Employing a rather traditional banking model, Wells Fargo enjoys
the highly sought-after attention of the Sage from Omaha himself.
Wells Fargo comfortably occupies 22.6% of
(NYSE:BRK.A) investment portfolio; Warren Buffett has been steadily
buying Wells Fargo since the real estate banking crisis of 1990.
With CEO John Stumpf at the helm of its sound management team,
Wells Fargo has enjoyed consistent earnings growth in the past four
years, showing its quality against its peer group.
The bank reported attractive results for Q2 2013. Bottom line grew 19.7% to $5.27 billion from $4.40 billion the previous year. This translates into $.98 in EPS, topping the $.93 forecasted by analysts. This marked the 14th consecutive quarter of EPS growth, which is an achievement few megabanks can claim.
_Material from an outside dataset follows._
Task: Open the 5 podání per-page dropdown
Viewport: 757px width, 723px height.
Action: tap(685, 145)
With 40.6% of its loan portfolio in mortgages, Wells Fargo's recent performance can be attributed to rising home prices. However, this also means that the bank is highly exposed to current rising interest rates, which adversely impact the volume of mortgage originations as homebuyers shy away. Conversely, as the Fed eases out of its zero interest rate policy, mortgage rates should rise at a quicker pace, thereby further contributing to Wells Fargo's profitability in the form of wider net interest margins.
Market IQ's proprietary fundamental metrics give Wells Fargo an Outperform rating. Market IQ characterizes Wells Fargo as a high quality but average value stock (see below).
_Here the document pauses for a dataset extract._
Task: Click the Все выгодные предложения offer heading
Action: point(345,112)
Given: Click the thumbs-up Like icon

The company's qualitative strengths can be seen in multiple areas, including EPS growth, return on equity (ROE), and financial strength.
- The company has demonstrated a pattern of positive EPS growth over the past two years. Most recently for Q2 2013, Wells Fargo improved EPS by 19.7% when compared to Q2 2012.
- ROE increased to 13.3% in Q2 2013 vs. 11.24% in Q2 2013.
- Wells Fargo has an equity-to-debt ratio of 0.13, which is higher than the industry average of 0.11, indicating strong financial strength relative to its peers. Additionally, its interest coverage ratio of 6.6 is higher than the industry average of 3.1, indicating the firm's strong ability to meet its short-term obligations.
While three large draft horses power the Wells Fargo stagecoach -- commercial loans, mortgages, and brokerage advisory -- the bank is making good headway in expanding its wealth management segment, as well as its credit card and investment banking divisions. The latter, though still a small proportion of the bank's total revenues (5%), generated fees in Q2 2013 that were 52% higher than the previous quarter and 85% higher than the same quarter one year ago. Since its merger with Wachovia, Wells Fargo has made strong efforts in expanding its investment banking team globally. With intentions to continue growing headcount by 10-20% annually, Wells Fargo Securities is expected to continue climbing the league tables. Furthermore, Wells Fargo's wealth management division, currently its fastest growing business segment, is evidently realizing the synergies of cross-selling to its established clientele.
Recently, Wells Fargo announced a deal with American Express ( AXP ) that would offer customers a brand-new line of credit cards on the American Express platform. This is a large step toward reaching the aggressive goal announced by management earlier in the year regarding doubling its presence in the credit card market. This is a strong strategic play coming from Wells Fargo, especially given that credit card delinquency rates are at the lowest they has been since 1990.
Solidly planted as a US leader in traditional loans, Wells Fargo has a strong foundation from which to pursue the wealth of promising growth opportunities up ahead. Having always been associated with conservatism, the bank abstains from attempts to garner the fickle attention of the market. Despite shying from the spotlight, Wells Fargo is the resilient turtle that trudges onwards, and as the fable suggests, it stays true to the path of winning in the long run.